■ **The problem**
Everything from the first line of the data through the line with "You are a computer-use" is to be echoed exactly, minus the pictures.

◇ ◇ ◇ ◇ ◇ ◇ ◇

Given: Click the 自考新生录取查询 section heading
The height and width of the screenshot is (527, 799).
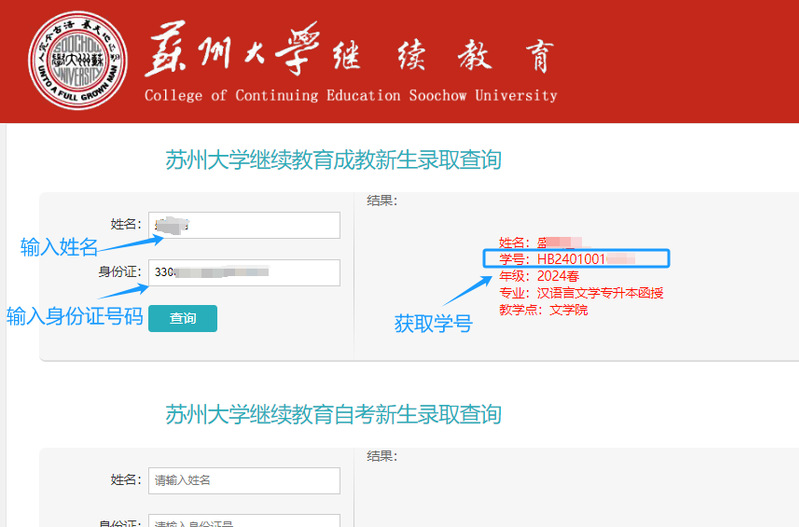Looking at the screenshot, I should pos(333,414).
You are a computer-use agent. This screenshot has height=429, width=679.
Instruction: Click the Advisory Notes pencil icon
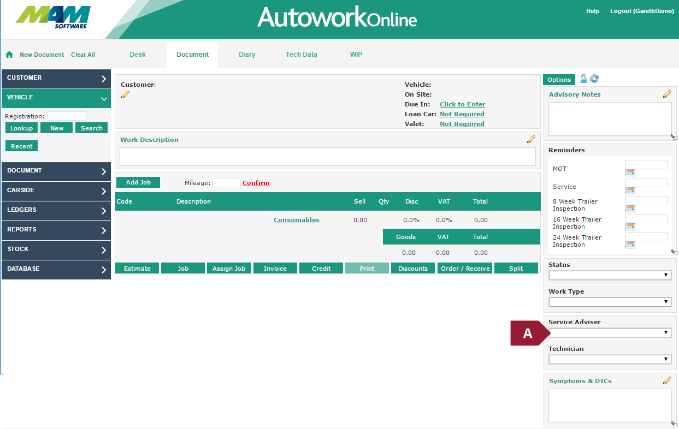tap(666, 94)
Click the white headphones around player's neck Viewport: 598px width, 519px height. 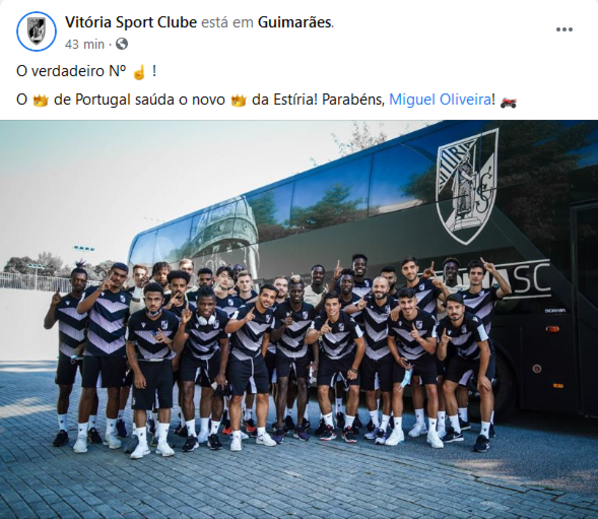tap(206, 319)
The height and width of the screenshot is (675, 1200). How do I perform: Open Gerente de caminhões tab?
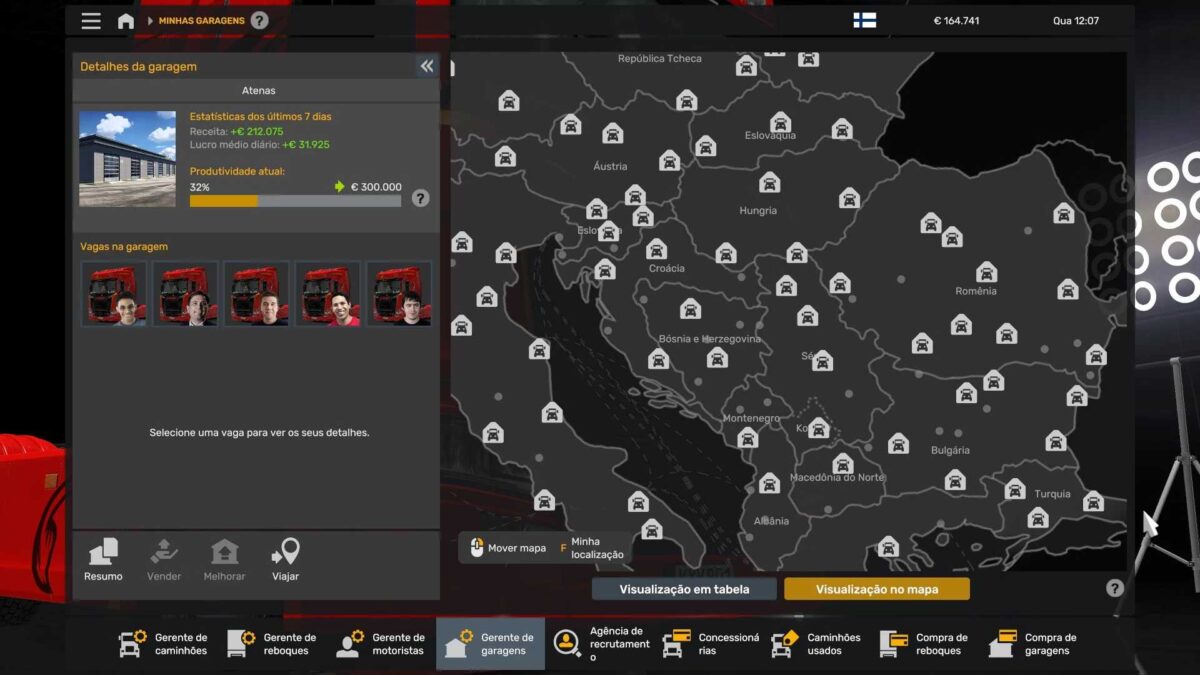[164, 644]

◇ ◇ ◇ ◇ ◇ ◇ ◇

■ **Output for this exercise**
Given: Click the 自考新生录取查询 section heading
The height and width of the screenshot is (527, 799).
Looking at the screenshot, I should pos(333,414).
You are a computer-use agent. This screenshot has height=429, width=679.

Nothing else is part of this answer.